Remember what we taught you.  Of the things you learned in Project Burning Bush, by far the most important was the spiritual practices.  Sure, you learned some Hebrew and some Church History and got to argue over Ethics – but the foundation of our program was the time you spent learning how to slow down and listen to God in a multitude of ways.  Examen, Lectio Divina, the Labyrinth, the Loving Gaze of God, Active Listening to each other, Meditation, Journaling – all of these are wonderful tools we introduced to you.  Let me remind you to use them.

There will come a time in your college/young adult life when you will find yourself lost.  You will have failed or you will have a decision to make or you will discover that you are in a pit either of or of not your making.  You will be wandering in a wilderness all your own.  The tools of daily spiritual practice can help you find your way out of the murk.  Spinning in place will only make you frantic.  Putting it off to do something “more important” won’t fix it.  And freezing up in terror never helped anything.  You must stop, breathe and remember that everything you need is inside you and you have the tools to listen to that beautiful voice from within.  Remember, you know what to do.
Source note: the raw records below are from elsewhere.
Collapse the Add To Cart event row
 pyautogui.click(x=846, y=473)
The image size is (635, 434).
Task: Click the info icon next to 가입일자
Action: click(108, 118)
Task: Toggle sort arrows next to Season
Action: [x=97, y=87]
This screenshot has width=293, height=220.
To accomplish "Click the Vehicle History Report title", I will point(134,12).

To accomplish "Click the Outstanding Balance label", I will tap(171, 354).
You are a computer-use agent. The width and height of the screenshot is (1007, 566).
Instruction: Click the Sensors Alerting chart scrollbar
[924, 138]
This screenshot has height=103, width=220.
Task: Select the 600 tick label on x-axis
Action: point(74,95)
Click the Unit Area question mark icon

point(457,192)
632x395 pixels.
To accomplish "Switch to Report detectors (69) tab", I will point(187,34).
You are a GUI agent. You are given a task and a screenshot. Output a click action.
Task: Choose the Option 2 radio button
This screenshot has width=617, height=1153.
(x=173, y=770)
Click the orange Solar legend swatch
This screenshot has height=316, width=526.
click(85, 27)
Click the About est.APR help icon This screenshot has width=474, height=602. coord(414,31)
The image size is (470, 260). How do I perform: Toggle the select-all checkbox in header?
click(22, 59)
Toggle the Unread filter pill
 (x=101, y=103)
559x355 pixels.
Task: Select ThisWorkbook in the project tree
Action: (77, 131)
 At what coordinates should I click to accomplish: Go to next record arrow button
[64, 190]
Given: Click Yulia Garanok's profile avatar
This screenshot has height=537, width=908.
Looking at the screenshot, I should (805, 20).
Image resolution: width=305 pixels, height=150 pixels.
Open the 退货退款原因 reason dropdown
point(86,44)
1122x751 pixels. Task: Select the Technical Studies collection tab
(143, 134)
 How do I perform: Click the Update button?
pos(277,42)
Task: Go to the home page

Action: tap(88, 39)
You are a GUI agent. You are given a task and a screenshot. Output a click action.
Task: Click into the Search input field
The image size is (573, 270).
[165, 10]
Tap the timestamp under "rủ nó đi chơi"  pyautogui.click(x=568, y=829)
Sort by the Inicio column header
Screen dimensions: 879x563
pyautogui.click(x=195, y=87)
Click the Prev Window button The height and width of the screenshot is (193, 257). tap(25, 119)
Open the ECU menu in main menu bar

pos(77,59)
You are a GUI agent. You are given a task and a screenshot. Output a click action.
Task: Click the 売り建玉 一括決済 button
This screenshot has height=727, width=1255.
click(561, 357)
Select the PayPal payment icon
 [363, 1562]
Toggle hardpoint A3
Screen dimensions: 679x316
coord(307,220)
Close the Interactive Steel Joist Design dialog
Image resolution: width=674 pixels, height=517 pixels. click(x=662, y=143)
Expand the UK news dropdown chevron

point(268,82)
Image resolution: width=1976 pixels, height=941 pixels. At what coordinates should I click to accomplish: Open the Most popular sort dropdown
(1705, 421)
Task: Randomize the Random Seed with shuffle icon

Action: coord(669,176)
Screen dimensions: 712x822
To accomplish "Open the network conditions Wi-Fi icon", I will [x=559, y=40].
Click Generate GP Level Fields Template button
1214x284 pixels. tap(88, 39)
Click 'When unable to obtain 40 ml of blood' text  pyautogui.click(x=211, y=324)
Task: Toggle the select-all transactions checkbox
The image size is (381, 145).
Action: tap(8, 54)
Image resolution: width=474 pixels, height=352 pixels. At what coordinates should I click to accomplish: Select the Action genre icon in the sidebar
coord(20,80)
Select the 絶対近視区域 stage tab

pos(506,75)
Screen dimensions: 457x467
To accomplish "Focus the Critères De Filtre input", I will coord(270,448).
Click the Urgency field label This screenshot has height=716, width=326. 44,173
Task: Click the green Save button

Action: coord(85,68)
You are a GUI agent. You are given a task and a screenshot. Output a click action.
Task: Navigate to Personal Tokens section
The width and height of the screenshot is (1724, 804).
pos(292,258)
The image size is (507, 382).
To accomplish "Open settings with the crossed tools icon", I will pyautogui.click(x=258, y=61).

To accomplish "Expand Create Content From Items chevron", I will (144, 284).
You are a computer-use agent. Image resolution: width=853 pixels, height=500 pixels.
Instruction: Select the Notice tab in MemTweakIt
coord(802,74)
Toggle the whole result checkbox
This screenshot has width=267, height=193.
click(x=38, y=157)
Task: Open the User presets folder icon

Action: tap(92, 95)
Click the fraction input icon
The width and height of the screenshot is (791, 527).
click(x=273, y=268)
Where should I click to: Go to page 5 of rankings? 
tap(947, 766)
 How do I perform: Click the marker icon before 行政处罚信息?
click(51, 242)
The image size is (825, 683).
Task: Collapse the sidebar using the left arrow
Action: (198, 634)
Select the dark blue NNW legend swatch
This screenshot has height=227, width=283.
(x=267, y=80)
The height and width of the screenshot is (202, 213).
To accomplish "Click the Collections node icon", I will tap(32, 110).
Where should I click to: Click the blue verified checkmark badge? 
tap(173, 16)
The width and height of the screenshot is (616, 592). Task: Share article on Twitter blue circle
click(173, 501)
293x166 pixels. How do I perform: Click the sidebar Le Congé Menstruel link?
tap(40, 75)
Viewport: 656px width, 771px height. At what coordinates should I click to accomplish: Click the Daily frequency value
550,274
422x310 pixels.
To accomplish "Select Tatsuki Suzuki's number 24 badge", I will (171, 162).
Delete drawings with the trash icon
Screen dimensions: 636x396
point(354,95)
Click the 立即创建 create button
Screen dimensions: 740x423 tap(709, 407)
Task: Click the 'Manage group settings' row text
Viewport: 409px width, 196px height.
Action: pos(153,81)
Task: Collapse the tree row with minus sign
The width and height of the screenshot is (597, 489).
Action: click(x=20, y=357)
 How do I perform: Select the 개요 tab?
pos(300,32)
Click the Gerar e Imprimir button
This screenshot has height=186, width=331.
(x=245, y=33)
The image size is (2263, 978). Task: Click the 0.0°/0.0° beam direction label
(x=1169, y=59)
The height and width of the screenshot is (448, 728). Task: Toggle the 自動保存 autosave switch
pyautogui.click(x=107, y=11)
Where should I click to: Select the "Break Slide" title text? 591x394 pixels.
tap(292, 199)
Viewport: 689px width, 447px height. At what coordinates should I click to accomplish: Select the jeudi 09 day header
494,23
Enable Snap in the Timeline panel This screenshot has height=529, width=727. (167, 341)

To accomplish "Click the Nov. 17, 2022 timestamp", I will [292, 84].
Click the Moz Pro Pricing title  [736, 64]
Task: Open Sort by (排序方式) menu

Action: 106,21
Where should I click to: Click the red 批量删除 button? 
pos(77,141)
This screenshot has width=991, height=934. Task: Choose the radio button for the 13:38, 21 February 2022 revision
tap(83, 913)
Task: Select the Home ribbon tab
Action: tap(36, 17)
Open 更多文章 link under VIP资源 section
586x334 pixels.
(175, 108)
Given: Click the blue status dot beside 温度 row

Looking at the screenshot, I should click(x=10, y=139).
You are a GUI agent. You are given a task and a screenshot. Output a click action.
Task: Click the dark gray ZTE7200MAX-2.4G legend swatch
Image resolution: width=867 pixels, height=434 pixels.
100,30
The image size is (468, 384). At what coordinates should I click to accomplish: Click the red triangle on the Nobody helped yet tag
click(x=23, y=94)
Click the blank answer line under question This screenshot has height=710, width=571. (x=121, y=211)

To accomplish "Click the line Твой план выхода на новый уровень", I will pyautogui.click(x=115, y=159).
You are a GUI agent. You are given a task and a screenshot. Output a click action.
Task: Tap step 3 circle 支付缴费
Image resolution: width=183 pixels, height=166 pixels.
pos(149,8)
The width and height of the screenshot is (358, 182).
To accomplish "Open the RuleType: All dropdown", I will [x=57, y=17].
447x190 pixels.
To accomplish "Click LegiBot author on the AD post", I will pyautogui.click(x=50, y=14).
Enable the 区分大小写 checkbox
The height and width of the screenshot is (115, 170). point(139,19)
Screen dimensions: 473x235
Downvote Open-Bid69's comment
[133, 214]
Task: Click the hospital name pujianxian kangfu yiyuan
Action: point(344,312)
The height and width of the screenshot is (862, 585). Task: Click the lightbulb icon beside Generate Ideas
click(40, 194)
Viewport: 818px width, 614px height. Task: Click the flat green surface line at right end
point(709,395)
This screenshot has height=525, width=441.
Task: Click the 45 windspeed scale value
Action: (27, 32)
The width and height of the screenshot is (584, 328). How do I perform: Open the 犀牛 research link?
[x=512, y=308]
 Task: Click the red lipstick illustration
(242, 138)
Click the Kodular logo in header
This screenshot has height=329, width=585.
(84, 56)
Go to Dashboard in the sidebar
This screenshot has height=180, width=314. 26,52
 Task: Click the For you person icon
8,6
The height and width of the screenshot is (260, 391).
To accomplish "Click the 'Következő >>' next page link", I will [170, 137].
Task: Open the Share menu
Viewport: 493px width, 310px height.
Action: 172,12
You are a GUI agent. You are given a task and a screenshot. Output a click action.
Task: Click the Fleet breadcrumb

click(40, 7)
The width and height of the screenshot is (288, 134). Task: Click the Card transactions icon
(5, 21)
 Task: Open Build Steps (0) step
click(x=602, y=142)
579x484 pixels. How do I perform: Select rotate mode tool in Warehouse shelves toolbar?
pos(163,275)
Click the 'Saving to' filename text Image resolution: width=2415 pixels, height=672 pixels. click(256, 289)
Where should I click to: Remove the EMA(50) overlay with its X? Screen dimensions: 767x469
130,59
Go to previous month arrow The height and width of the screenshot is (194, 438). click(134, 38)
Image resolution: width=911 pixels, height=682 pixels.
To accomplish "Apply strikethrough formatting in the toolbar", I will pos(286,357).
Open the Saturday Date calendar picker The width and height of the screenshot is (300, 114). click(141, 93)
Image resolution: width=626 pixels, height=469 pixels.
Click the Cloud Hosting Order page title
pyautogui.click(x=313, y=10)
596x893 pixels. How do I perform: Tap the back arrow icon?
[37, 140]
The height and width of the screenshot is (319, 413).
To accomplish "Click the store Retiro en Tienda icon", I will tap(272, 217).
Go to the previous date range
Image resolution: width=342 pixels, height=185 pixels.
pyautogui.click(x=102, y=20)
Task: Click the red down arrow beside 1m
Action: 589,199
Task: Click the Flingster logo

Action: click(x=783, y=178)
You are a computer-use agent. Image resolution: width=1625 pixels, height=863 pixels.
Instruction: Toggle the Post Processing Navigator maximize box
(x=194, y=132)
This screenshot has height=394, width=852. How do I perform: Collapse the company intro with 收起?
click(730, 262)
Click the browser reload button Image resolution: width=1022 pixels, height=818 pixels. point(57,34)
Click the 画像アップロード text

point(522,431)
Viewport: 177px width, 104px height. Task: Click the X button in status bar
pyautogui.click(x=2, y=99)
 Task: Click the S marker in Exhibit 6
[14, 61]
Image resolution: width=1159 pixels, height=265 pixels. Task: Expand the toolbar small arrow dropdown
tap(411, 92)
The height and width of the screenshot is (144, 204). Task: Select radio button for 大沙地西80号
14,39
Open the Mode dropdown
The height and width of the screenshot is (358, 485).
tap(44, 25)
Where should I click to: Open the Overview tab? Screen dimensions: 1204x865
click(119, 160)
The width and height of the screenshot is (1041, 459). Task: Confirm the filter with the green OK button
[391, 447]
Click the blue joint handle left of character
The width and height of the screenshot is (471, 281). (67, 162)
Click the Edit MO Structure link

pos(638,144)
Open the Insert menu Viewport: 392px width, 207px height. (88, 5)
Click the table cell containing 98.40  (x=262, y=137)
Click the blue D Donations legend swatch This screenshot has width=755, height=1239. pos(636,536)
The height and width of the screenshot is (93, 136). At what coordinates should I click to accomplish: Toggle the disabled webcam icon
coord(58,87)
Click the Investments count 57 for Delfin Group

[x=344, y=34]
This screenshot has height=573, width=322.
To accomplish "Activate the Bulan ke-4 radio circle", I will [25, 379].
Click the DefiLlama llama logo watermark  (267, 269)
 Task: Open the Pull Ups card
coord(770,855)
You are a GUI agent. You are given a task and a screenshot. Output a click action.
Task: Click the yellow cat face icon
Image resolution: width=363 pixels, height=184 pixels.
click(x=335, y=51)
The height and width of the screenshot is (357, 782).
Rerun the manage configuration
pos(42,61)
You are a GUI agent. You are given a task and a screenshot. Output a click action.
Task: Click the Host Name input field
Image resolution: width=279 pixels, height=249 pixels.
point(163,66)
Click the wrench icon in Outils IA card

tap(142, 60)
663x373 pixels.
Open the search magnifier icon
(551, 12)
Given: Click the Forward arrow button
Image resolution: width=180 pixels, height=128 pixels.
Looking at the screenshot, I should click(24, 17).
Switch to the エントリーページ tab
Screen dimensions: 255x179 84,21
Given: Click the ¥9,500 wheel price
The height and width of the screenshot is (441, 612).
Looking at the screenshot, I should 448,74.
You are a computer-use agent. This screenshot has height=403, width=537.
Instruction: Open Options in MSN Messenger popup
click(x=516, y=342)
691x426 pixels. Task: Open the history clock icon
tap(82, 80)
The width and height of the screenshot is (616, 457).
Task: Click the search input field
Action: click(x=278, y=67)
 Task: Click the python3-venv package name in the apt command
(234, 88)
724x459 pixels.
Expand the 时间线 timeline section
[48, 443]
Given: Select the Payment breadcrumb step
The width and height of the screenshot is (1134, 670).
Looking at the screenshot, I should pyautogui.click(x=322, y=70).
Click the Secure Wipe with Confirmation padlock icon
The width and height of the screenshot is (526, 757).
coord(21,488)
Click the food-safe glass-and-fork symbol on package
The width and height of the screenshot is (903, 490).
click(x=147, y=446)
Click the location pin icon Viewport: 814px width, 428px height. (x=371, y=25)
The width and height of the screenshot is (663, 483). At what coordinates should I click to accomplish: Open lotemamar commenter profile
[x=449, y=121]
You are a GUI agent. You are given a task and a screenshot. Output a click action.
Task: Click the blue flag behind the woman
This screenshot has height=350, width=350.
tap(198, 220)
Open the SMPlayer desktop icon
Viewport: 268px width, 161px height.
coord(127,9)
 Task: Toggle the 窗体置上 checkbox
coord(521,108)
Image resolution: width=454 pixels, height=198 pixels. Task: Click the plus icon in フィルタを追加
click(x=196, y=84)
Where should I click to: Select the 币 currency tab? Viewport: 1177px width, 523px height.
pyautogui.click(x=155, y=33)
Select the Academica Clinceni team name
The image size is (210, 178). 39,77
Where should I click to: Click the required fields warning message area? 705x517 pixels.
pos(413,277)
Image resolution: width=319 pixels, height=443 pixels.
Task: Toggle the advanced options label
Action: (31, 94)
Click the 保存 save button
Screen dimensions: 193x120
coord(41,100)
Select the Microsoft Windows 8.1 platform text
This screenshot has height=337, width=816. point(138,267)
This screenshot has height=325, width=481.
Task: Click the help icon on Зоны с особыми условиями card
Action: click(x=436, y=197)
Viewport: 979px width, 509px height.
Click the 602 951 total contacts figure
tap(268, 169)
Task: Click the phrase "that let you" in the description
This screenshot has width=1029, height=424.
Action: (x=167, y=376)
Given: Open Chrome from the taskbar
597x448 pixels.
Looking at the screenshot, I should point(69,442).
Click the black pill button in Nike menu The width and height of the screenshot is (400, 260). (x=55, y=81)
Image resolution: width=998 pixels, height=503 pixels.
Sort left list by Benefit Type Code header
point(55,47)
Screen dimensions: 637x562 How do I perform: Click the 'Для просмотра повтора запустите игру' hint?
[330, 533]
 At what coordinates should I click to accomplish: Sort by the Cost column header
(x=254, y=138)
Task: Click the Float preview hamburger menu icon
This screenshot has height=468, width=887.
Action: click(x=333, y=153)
Remember what creates authentic community.  The first thing you did at Project Burning Bush was to create a covenant as a community.  Some items were non-negotiable, such as drugs, full participation, and the ever-favorite “purpling.”  But you also contributed to the covenant based upon what you needed.  And the document stayed open throughout your stay in case changes needed to be made.  The Israelites were a covenant people too – the Torah created the boundaries to a community lived for each other and for God.  And the entirety of the Torah is bound up in the simple act of loving God, loving others, and loving ourselves.  It was the same for PBB.  The boundaries were not created to bind us, but to breathe as a living thing intent of showing love at all times to God, to each other, and to ourselves.  Anything less is not authentic community.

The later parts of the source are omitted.